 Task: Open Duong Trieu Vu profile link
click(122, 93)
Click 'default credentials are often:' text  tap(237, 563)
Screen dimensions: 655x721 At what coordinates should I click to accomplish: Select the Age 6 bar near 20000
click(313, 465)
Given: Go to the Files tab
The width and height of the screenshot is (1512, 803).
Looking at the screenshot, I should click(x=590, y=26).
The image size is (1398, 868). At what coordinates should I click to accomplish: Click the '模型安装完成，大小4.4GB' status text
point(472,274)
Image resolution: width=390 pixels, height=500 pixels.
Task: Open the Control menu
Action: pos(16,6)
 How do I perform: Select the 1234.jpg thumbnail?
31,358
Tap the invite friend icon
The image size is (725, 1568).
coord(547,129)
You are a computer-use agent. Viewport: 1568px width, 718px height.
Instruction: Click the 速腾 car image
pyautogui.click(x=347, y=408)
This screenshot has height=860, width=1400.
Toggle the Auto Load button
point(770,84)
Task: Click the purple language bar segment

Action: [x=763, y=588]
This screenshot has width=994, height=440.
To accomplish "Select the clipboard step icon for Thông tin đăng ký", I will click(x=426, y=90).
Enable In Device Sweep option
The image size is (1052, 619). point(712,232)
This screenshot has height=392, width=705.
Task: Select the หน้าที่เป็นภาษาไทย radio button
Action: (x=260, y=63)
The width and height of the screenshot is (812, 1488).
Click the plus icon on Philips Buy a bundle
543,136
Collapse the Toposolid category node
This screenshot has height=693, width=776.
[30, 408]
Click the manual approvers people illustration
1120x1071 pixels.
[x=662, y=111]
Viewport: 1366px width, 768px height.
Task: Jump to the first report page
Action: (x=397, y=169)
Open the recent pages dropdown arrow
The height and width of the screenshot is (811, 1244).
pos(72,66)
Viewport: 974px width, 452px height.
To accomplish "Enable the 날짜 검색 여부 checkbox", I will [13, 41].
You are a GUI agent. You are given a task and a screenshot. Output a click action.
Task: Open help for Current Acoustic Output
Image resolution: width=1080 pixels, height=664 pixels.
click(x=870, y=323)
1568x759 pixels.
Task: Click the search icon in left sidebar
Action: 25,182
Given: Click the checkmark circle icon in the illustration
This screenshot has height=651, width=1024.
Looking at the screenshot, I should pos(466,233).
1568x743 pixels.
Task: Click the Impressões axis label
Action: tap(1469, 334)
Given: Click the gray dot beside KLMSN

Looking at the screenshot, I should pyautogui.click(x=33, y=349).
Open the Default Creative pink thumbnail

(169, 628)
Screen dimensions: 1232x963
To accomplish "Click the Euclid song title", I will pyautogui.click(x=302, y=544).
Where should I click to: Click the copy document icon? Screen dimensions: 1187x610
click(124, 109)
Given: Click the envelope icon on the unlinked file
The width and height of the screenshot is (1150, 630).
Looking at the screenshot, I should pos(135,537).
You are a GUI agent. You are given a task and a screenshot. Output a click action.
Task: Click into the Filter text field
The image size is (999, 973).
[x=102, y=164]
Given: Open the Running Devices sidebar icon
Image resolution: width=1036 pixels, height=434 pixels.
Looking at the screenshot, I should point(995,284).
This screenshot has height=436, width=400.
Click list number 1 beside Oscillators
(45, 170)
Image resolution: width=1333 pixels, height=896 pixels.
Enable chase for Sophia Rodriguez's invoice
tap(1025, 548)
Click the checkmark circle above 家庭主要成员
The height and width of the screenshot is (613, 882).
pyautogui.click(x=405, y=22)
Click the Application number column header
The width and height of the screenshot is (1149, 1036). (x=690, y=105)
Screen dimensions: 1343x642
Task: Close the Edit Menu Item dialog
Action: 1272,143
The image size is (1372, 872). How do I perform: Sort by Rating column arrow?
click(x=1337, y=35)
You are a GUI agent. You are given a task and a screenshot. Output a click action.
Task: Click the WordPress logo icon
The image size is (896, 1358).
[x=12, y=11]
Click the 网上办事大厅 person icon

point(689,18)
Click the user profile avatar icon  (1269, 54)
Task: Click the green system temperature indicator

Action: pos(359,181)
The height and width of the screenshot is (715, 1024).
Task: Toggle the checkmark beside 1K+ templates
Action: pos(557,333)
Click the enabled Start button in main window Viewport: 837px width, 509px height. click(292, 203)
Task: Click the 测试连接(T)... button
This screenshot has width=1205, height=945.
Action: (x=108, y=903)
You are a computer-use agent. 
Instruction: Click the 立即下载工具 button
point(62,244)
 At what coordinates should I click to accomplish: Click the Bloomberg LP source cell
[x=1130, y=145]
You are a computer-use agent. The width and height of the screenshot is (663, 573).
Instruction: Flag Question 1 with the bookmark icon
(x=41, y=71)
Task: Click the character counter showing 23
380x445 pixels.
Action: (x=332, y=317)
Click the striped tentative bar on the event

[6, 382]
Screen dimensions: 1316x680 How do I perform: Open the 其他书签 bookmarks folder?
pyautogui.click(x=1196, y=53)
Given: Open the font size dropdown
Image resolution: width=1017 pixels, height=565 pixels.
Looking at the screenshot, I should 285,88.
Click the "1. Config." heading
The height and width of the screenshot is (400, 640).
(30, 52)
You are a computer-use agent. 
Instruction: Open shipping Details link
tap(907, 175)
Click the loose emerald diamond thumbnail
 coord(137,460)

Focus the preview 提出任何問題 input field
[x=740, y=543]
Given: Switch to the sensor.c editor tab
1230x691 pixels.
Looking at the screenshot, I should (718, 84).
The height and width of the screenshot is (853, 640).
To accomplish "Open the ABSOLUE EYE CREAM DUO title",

# # # #

## What this task involves:
Output the entries above in their entirety, exactly as written.

## Finished task:
 Task: Open Duong Trieu Vu profile link
click(122, 93)
Click 'default credentials are often:' text  tap(237, 563)
Screen dimensions: 655x721 At what coordinates should I click to accomplish: Select the Age 6 bar near 20000
click(313, 465)
Given: Go to the Files tab
The width and height of the screenshot is (1512, 803).
Looking at the screenshot, I should click(x=590, y=26).
The image size is (1398, 868). At what coordinates should I click to accomplish: Click the '模型安装完成，大小4.4GB' status text
point(472,274)
Image resolution: width=390 pixels, height=500 pixels.
Task: Open the Control menu
Action: pos(16,6)
 How do I perform: Select the 1234.jpg thumbnail?
31,358
Tap the invite friend icon
The image size is (725, 1568).
coord(547,129)
You are a computer-use agent. Viewport: 1568px width, 718px height.
Instruction: Click the 速腾 car image
pyautogui.click(x=347, y=408)
This screenshot has height=860, width=1400.
Toggle the Auto Load button
point(770,84)
Task: Click the purple language bar segment

Action: [x=763, y=588]
This screenshot has width=994, height=440.
To accomplish "Select the clipboard step icon for Thông tin đăng ký", I will click(x=426, y=90).
Enable In Device Sweep option
The image size is (1052, 619). point(712,232)
This screenshot has height=392, width=705.
Task: Select the หน้าที่เป็นภาษาไทย radio button
Action: (x=260, y=63)
The width and height of the screenshot is (812, 1488).
Click the plus icon on Philips Buy a bundle
543,136
Collapse the Toposolid category node
This screenshot has height=693, width=776.
[30, 408]
Click the manual approvers people illustration
1120x1071 pixels.
[x=662, y=111]
Viewport: 1366px width, 768px height.
Task: Jump to the first report page
Action: (x=397, y=169)
Open the recent pages dropdown arrow
The height and width of the screenshot is (811, 1244).
pos(72,66)
Viewport: 974px width, 452px height.
To accomplish "Enable the 날짜 검색 여부 checkbox", I will [13, 41].
You are a GUI agent. You are given a task and a screenshot. Output a click action.
Task: Open help for Current Acoustic Output
Image resolution: width=1080 pixels, height=664 pixels.
click(x=870, y=323)
1568x759 pixels.
Task: Click the search icon in left sidebar
Action: 25,182
Given: Click the checkmark circle icon in the illustration
This screenshot has height=651, width=1024.
Looking at the screenshot, I should pos(466,233).
1568x743 pixels.
Task: Click the Impressões axis label
Action: tap(1469, 334)
Given: Click the gray dot beside KLMSN

Looking at the screenshot, I should pyautogui.click(x=33, y=349).
Open the Default Creative pink thumbnail

(169, 628)
Screen dimensions: 1232x963
To accomplish "Click the Euclid song title", I will pyautogui.click(x=302, y=544).
Where should I click to: Click the copy document icon? Screen dimensions: 1187x610
click(124, 109)
Given: Click the envelope icon on the unlinked file
The width and height of the screenshot is (1150, 630).
Looking at the screenshot, I should pos(135,537).
You are a GUI agent. You are given a task and a screenshot. Output a click action.
Task: Click into the Filter text field
The image size is (999, 973).
[x=102, y=164]
Given: Open the Running Devices sidebar icon
Image resolution: width=1036 pixels, height=434 pixels.
Looking at the screenshot, I should point(995,284).
This screenshot has height=436, width=400.
Click list number 1 beside Oscillators
(45, 170)
Image resolution: width=1333 pixels, height=896 pixels.
Enable chase for Sophia Rodriguez's invoice
tap(1025, 548)
Click the checkmark circle above 家庭主要成员
The height and width of the screenshot is (613, 882).
pyautogui.click(x=405, y=22)
Click the Application number column header
The width and height of the screenshot is (1149, 1036). (x=690, y=105)
Screen dimensions: 1343x642
Task: Close the Edit Menu Item dialog
Action: 1272,143
The image size is (1372, 872). How do I perform: Sort by Rating column arrow?
click(x=1337, y=35)
You are a GUI agent. You are given a task and a screenshot. Output a click action.
Task: Click the WordPress logo icon
The image size is (896, 1358).
[x=12, y=11]
Click the 网上办事大厅 person icon

point(689,18)
Click the user profile avatar icon  (1269, 54)
Task: Click the green system temperature indicator

Action: pos(359,181)
The height and width of the screenshot is (715, 1024).
Task: Toggle the checkmark beside 1K+ templates
Action: pos(557,333)
Click the enabled Start button in main window Viewport: 837px width, 509px height. click(292, 203)
Task: Click the 测试连接(T)... button
This screenshot has width=1205, height=945.
Action: (x=108, y=903)
You are a computer-use agent. 
Instruction: Click the 立即下载工具 button
point(62,244)
 At what coordinates should I click to accomplish: Click the Bloomberg LP source cell
[x=1130, y=145]
You are a computer-use agent. The width and height of the screenshot is (663, 573).
Instruction: Flag Question 1 with the bookmark icon
(x=41, y=71)
Task: Click the character counter showing 23
380x445 pixels.
Action: (x=332, y=317)
Click the striped tentative bar on the event

[6, 382]
Screen dimensions: 1316x680 How do I perform: Open the 其他书签 bookmarks folder?
pyautogui.click(x=1196, y=53)
Given: Open the font size dropdown
Image resolution: width=1017 pixels, height=565 pixels.
Looking at the screenshot, I should 285,88.
Click the "1. Config." heading
The height and width of the screenshot is (400, 640).
(30, 52)
You are a computer-use agent. 
Instruction: Open shipping Details link
tap(907, 175)
Click the loose emerald diamond thumbnail
 coord(137,460)

Focus the preview 提出任何問題 input field
[x=740, y=543]
Given: Switch to the sensor.c editor tab
1230x691 pixels.
Looking at the screenshot, I should (718, 84).
The height and width of the screenshot is (853, 640).
To accomplish "Open the ABSOLUE EYE CREAM DUO title",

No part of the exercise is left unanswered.